In a bizarre case of God versus the City of Merced, in California, a couple of nuns are currently battling it out against the local government in an effort to maintain the freedom to manufacture cannabis products for people suffering from pain.
Sister Kate and Sister Darcey, the dynamic duo known as the “Sisters of the Valley,” which strangely pledges no real allegiance to the man upstairs, only to their mission to cure the sick with the healing powers of the cannabis plant, have locked horns with the Merced City Council over a proposed ban on cannabis cultivation that could undoubtedly end their mission to work in medical marijuana and, even worse, cripple their livelihood.
For the past year, the sisters have been using a small pot garden to produce cannabis-based salves, tonics and tinctures, which are then packaged and sold on the Internet, mostly to cancer patients. The products are rich in cannabidiol or CBD and do not contain THC, the psychoactive compound responsible for producing the stoned effects associated with marijuana use.
“We make CBD oil, which takes away seizures and a million other things,” said Sister Kate. “It’s very high in demand from cancer patients right now. And we make a salve that’s a multi-purpose salve, but we found out it cures migraines, hangovers, earaches, toothaches and diaper rash.”
According to ABC 30, the city of Merced is hell bent on running the sisters out of town on a rail.
“Yes it’s frustrating to me because there are all of these people with negative attitudes about something that is truly God’s gift,” said Sister Darcey.
At the core of this debate is a typo on a bill that gives cities like Merced the option to either opt in or out of medical marijuana by March 1. On Monday, the Merced City Council unanimously passed an ordinance that allows the city to maintain control over pot cultivation and sales. This was done to prevent the Medical Marijuana Regulation and Safety Act that was signed last year by Governor Jerry Brown from assuming control over their local rules, which would have forced the city to deal with the reality of legal medical marijuana.
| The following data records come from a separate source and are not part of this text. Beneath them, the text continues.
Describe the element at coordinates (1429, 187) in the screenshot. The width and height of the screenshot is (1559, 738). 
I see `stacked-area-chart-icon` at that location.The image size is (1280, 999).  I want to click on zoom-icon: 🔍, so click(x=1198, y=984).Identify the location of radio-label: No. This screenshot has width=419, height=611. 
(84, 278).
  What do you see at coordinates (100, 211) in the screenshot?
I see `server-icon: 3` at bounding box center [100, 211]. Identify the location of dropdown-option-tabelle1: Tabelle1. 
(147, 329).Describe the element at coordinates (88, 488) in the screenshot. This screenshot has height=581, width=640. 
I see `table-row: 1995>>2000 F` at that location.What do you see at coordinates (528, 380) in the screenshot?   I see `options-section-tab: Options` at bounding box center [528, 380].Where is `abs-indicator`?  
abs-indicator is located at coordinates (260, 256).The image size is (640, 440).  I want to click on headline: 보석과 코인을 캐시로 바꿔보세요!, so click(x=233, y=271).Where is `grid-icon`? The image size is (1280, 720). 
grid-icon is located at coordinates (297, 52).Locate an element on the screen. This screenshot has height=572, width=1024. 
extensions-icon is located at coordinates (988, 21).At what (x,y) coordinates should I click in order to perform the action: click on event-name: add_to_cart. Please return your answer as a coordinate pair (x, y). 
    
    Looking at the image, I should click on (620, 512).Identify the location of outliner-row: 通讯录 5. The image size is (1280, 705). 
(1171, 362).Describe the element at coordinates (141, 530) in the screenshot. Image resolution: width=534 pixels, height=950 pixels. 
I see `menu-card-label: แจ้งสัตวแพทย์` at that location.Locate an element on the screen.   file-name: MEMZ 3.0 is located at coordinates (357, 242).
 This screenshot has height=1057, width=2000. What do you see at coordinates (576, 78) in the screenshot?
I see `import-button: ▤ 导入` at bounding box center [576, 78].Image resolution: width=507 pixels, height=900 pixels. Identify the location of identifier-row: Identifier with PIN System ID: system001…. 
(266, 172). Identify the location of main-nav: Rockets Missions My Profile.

A report in the Merced Sun Starsuggests the ban is only temporary until the council can thoroughly evaluate what is at stake and draft a proper ordinance. So far, around 19 cities throughout the state of California have imposed bans on medical marijuana dispensaries, while several more are considering a variety of other bans and restrictions.
Next week, however, the Sisters of the Valley plan to plead their case before the Merced City Council votes on whether to continue allowing personal cultivation. The final decision on this matter could end up forcing the sisters out of business or strong-arm them into moving to a jurisdiction more receptive to the ways of the state.
Merced Councilman Kevin Blake believes the debate surrounding the local ordinance will be alleviated within the next couple of years, especially since California is poised to legalize marijuana for recreational purposes in the November election.
“I give it a year or two and this may all be irrelevant,” he said.
Furthermore, State Assemblyman Jim Wood, one of the primary authors of the Medical Marijuana Regulation and Safety Act, plans to correct the deadline error that has promoted so many cities to into a frenzy to ban elements of medical marijuana. The lawmaker recently told The Los Angeles Times that he was preparing to submit emergency legislation to eliminate the date before cities like Merced can take action.
Do these nuns have a higher calling? Should patients in medical marijuana states be allowed to grow their own medicine?